I have picked up a needle hoop embroidery project and I’m tending to it slowly, over the little tv I allow myself in the evenings, as long as my mind is not too tired and my eyes able to stay awake.

I have discovered the joys of audio books, a natural progression from podcasts.  It started when my subscribed podcasts weren’t updating quickly enough and I needed something filler in the interim. I then remembered the “free” subscription to Audible through Amazon prime and began exploring the free selections they had.  A TN friend clued me into Hoopla, a service of our public library, which has videos, e books, and audio books but never any wait time.
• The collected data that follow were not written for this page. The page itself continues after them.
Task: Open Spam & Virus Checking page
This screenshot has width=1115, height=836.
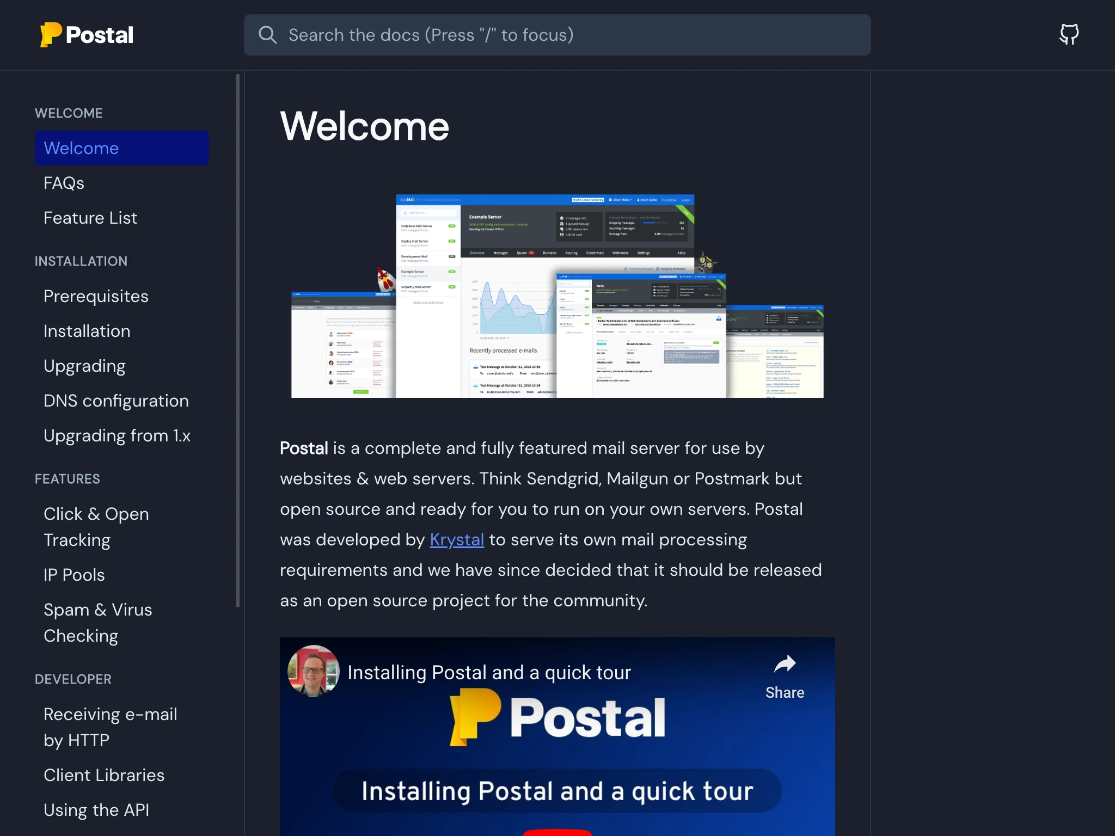Action: tap(98, 622)
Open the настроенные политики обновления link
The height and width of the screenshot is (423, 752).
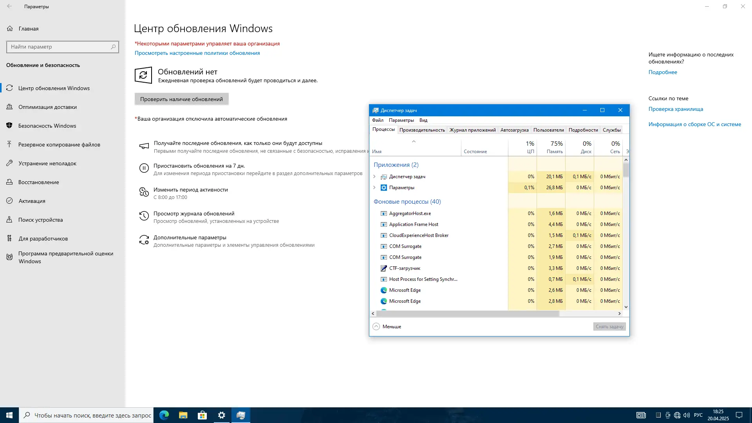(x=197, y=53)
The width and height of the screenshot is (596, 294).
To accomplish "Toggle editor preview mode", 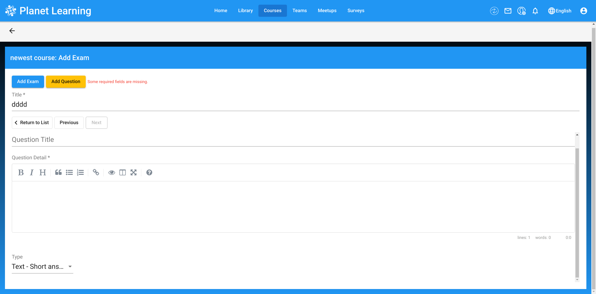I will 111,172.
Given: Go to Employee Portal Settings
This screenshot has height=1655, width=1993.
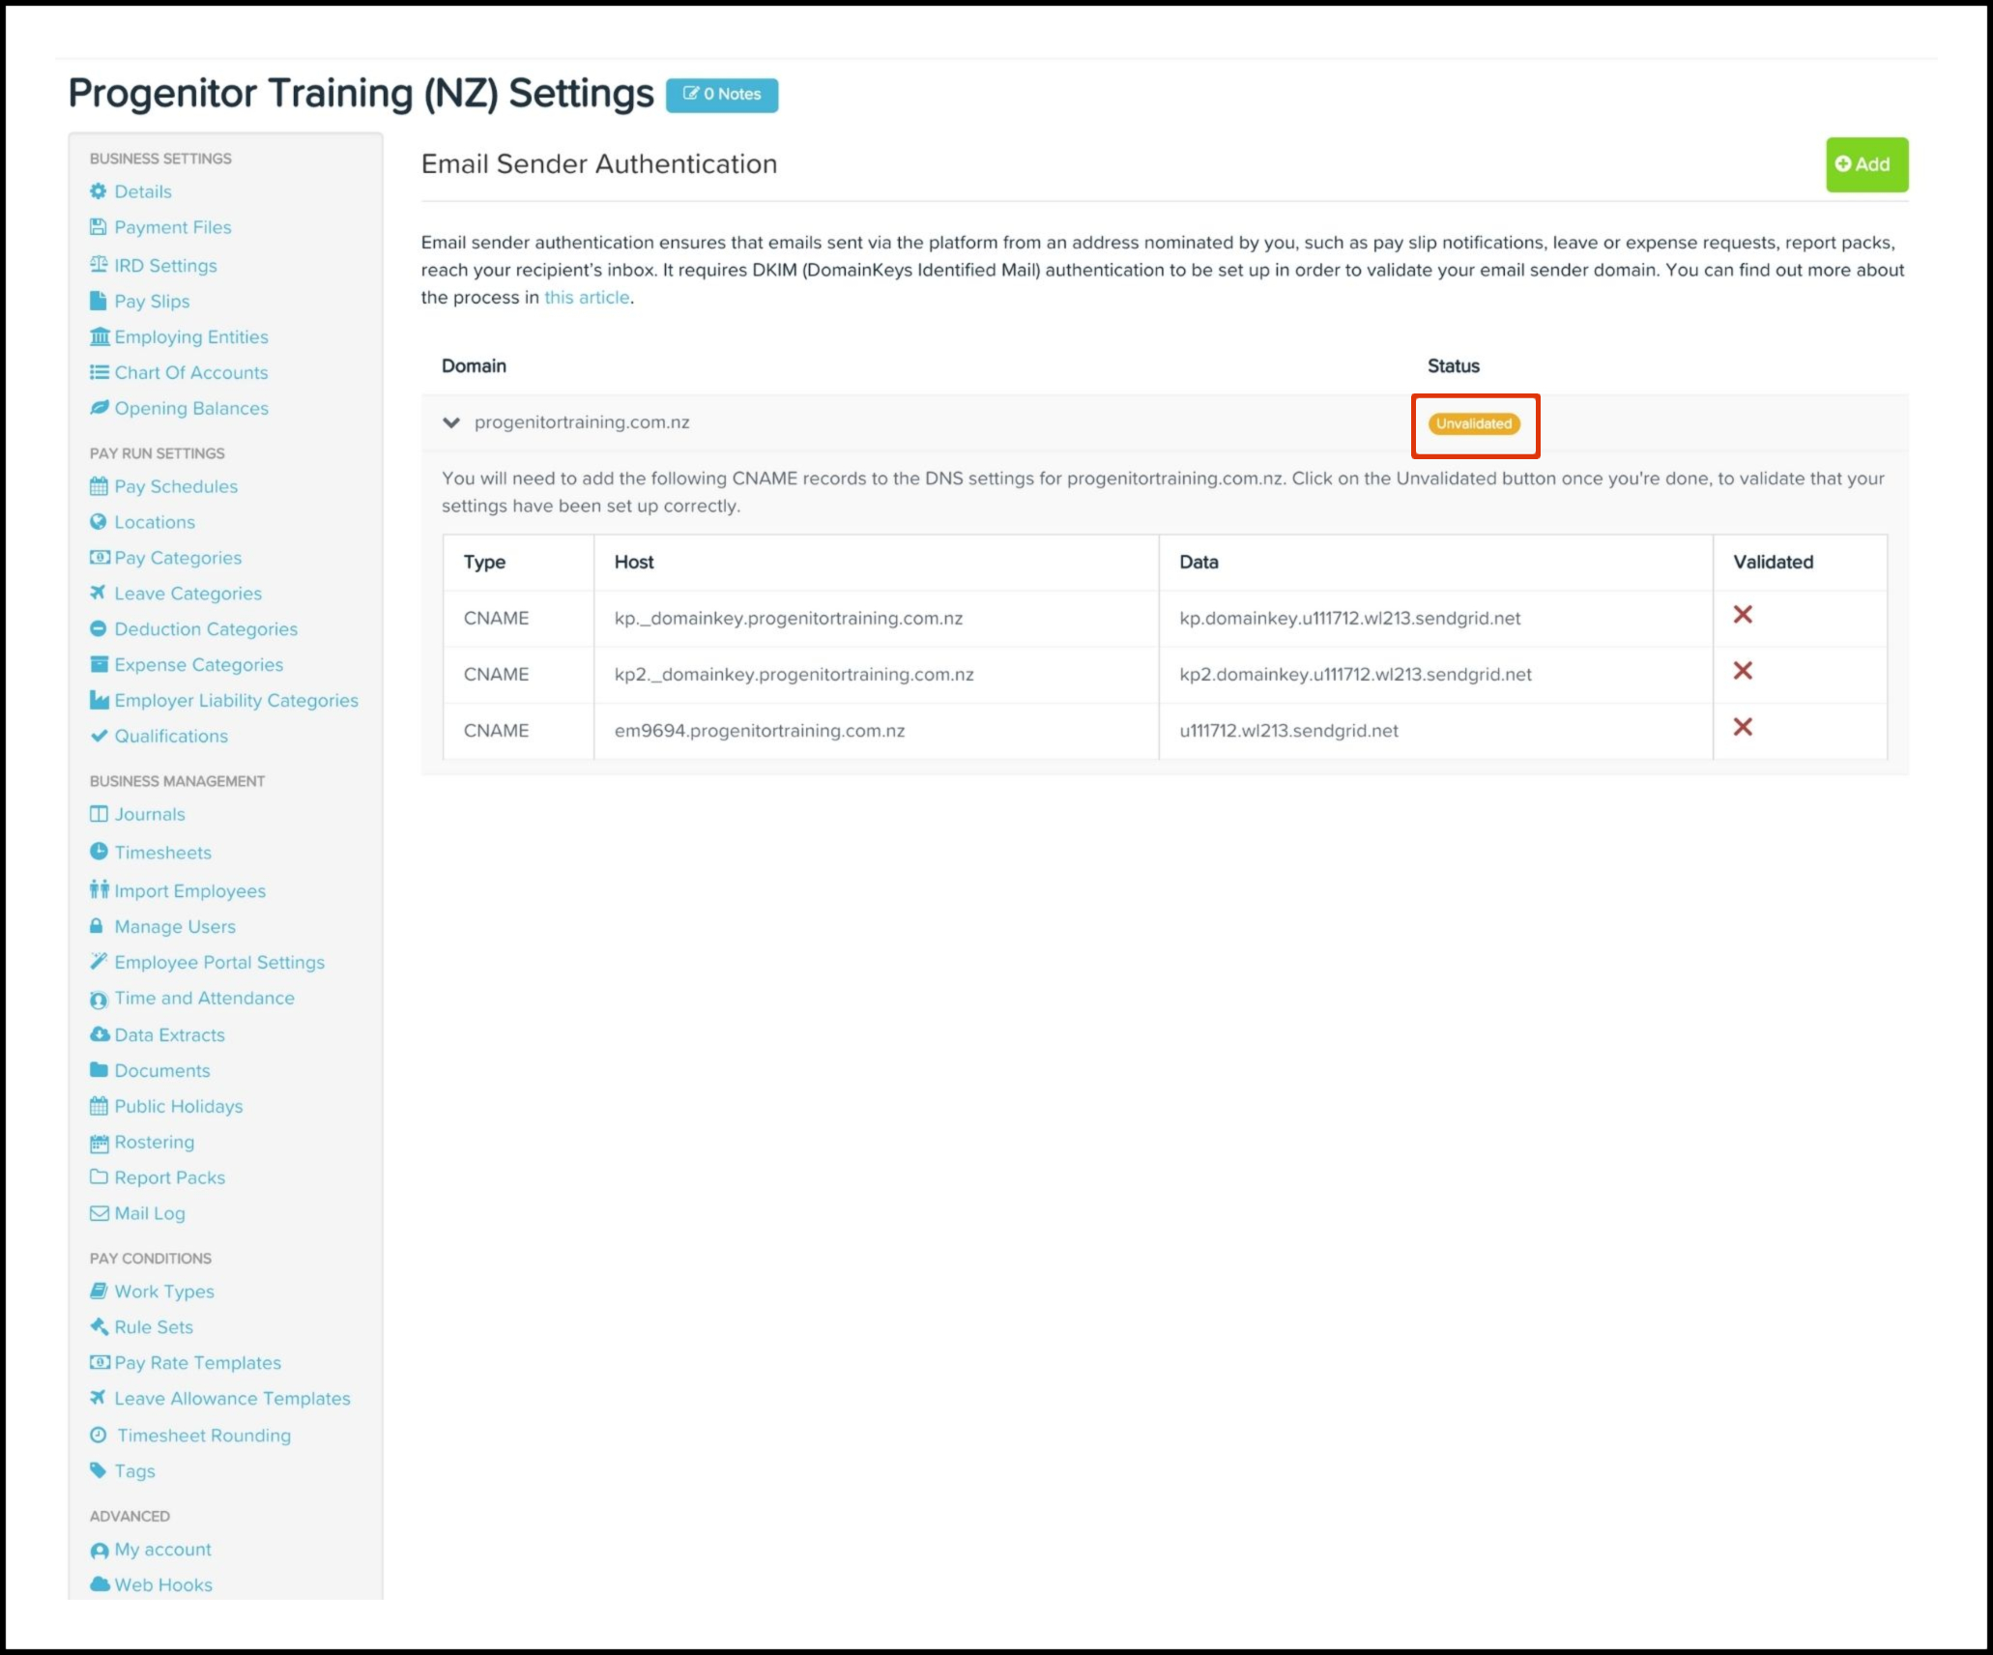Looking at the screenshot, I should [x=218, y=962].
These two things have kept my mind busy when my body is tired but things still yearn to be completed.


I worked on and recently finished the first ever top I’ve made for myself.  Ive had a brown knit gauze sitting in my stash for about 2 years now and couldn’t bring myself to get rid of it in the two purges my sewing room has been through.  Finally it called to me and I instantly envisioned what I wanted to make from it: something flowy and loose, similar to the boutique-y handmade tops that are so popular these days.  It was a simple stitch up, taking me about two naptimes to complete (which included a lot of thinking time since I wasn’t following a specific pattern).  Ultimately, though it has its flaws, I’m really happy with how it turned out.  I left the bottom un-hemmed, but serged, liking the way it hangs in a hi-low style.  The shoulders are low like many of the dolman styles I see in stores today. I added two different collars to the neck, but ultimately cut them off, serged, and turned under once for a simple , but light sitting collar.  Finally, I added a snap in the middle placket to keep it modest, but I love snap/button plackets for nursing.
I recently bought a brown, suede fabric remnant at one of my favorite local fabric stores during a sale and hope to turn it into something similar before winter’s out.  Just waiting for the right inspiration to strike, because as I’ve learned many times, if it’s not there, it’s not worth pushing through to find it.

At that same fabric store, I picked up a few lycra knits.  They are so stretchy and have the softest hand.  I already had some projects in mind for them, so I picked up a baby blue (things for my nephew first, then for the girls with what’s leftover) and a dusty pink.  I’ve already cut into the blue and turned out three items from it: a raglan dress for Sib, and a knotted gown and ringer tee for coming-soon-nephew.  (raglan dress and ringer tee patterns here).  My scan n cut was used to cut the iron-on vinyl decals.  I love a multi-layered project. So satisfying!

Tomorrow I will cut into the pink fabric.  I’ve got an open tab to see if I can find the #milliedress in English for free!

Also from that haul came an orange and white seersucker with navy blue embroidered bows.  That was turned into a bow tie for my neckwear loving N.  I dream of making a summer outfit for Sib out of the remainder.  Finally I picked up a pale yellow cotton, soft as silk.  Maybe a bubble romper or fluttery dress or two will come out of it, come spring.

As exercise is to the body, creating is to the mind.  A necessary diversion and a way to release the toxins from the social strata that keep creeping in.  Every afternoon that I get a few minutes to myself in my sewing room is a good day!